"How much is that chair?"
Because the subject in this sentence has been identified, You must use は. We use は when you want to mark the topic (いす) with the property of it (いくら) . People don't use が in these kinds of questions, because the topic has been identified and you just wanted to know more about it.
a) マリアさんは アメリカ人 です。
b) マリアさんが アメリカ人 です。
In example a, you've already known maria, and the アメリカ人 (American) is a trait to know more about Maria, so use は.
In example b, you must put this statement in a particular situation. For example, in a classroom, you wanted to know who is American, so you asked the teacher:
アメリカ は だれですか？ (Who is American?)
And the teacher answered: マリアさんが アメリカ人 です。
As you can see, マリア is an unknown subject, and the only thing you know is her characteristic (アメリカ人), so use が
So: Maria san wa america jin desu ---> Who is Maria Maria san ga america jin desu ---> Who is American
This is just the most basic difference between は and が. You'll find out more complicated grammars in the future. I'm learning Japanese too so my explaination might hard to understand. I'm really sory about that. Go to this link to know more details: https://8020japanese.com/wa-vs-ga/
English doesn't have an equivalent, so to make a prompt that asks for a specfic that/there, it would have to draw out an entire scene for you to place yourself into to reenact. For "that", あー and そー, placments work (あれ, あの, etc), but will change depending on if the object is near the speaker (そー) or not (あー). Typically, DuoLingo has been using "over there" to mean あー placements and just "that" or "there" to mean そー, but either one should be accepted since there isn't any way to make that distinction in English.

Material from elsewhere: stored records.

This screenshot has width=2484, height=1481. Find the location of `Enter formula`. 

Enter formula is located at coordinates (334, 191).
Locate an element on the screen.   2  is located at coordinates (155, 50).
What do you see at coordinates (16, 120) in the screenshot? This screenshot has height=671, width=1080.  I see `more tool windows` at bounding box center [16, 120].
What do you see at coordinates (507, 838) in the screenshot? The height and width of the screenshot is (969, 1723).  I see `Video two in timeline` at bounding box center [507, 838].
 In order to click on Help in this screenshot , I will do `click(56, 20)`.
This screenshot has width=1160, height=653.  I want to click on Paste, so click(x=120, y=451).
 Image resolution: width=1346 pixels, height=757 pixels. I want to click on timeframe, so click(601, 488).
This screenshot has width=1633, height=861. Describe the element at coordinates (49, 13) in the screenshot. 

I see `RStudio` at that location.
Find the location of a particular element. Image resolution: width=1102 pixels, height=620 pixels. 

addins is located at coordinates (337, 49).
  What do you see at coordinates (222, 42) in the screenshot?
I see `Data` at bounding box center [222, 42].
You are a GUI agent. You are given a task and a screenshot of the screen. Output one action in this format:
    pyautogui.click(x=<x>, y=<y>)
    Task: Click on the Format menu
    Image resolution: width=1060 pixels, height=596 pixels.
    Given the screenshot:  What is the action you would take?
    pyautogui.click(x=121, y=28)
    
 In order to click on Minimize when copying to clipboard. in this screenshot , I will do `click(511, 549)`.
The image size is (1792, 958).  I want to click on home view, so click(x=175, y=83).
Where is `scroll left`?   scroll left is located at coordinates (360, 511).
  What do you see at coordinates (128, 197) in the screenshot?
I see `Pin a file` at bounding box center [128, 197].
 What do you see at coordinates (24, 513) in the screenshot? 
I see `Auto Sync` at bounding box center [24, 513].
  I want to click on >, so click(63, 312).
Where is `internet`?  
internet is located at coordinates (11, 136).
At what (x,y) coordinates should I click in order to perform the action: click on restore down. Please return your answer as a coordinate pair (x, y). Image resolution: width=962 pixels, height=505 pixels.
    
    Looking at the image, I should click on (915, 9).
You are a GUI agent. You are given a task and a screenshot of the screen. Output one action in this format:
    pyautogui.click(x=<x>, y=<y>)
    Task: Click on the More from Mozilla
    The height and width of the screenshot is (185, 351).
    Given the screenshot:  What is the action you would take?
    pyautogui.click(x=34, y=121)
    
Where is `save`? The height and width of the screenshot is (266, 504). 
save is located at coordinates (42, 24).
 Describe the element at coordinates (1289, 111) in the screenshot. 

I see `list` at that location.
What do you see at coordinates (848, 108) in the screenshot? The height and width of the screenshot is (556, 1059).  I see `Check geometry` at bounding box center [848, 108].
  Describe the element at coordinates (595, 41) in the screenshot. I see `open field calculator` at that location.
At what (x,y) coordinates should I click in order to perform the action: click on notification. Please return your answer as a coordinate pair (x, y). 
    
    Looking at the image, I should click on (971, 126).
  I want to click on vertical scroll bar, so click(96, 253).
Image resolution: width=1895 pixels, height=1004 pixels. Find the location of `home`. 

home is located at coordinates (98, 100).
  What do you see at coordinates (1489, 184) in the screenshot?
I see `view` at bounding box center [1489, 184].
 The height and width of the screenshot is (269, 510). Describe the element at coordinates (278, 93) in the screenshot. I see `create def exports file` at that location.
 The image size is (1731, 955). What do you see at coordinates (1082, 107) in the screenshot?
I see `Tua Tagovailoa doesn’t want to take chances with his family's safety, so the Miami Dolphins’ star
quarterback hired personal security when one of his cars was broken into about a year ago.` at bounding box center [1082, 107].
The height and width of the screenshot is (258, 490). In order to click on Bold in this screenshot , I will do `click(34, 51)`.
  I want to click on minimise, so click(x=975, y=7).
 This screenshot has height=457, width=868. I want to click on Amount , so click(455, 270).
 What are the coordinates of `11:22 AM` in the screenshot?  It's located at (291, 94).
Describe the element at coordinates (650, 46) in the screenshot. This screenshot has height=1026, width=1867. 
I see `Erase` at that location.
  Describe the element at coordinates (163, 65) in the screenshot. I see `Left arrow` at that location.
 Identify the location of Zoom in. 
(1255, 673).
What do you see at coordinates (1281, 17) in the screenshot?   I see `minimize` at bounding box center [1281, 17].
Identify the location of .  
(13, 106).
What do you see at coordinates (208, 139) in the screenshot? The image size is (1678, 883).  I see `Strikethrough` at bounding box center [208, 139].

Your response is "how much is the chair?" as appose to "that chair". If you started the conversation with "Holy crap, do you see that chair thats super blue?" then "how much is the chair" would be an acceptable follow up since you know what chair you're talking about. If, however, you are standing in a chair warehouse and just said "how much is the chair?", noone would have any idea what you were talking about, and they'd have to ask which and where so they could give you a response.
The purpose here of "その椅子" (そのいす) is to establish which chair you're talking about and should only need to be said once. Afterwards, you could probably refer to it as "the" chair since its understood what you're talking about (unless you're comparing multiple chairs, then you'll need to keep differentiating).
I'm not quite sure why you want to use に in this sentence, so I will try to answer you, but my answer might not address your concerns.
[something] は [question word] ですか
is a very common structure for asking questions in Japanese. The は particle shows you the topic of question. You can think of it like an "=".
椅子はいくらですか。 (isu wa ikura desu ka)
How much is the chair? / the chair = how much?
これは何ですか。 (kore wa nan desu ka)
What is this? / this = what?
彼女は誰ですか。 (kanojo wa dare desu ka)
Who is she? / she = who?
According to Wasabi, the に particle is used to show:
Location of Existence
Result of Change
Object of Verb
Notion of Per
These cases would not make sense for asking a question like this.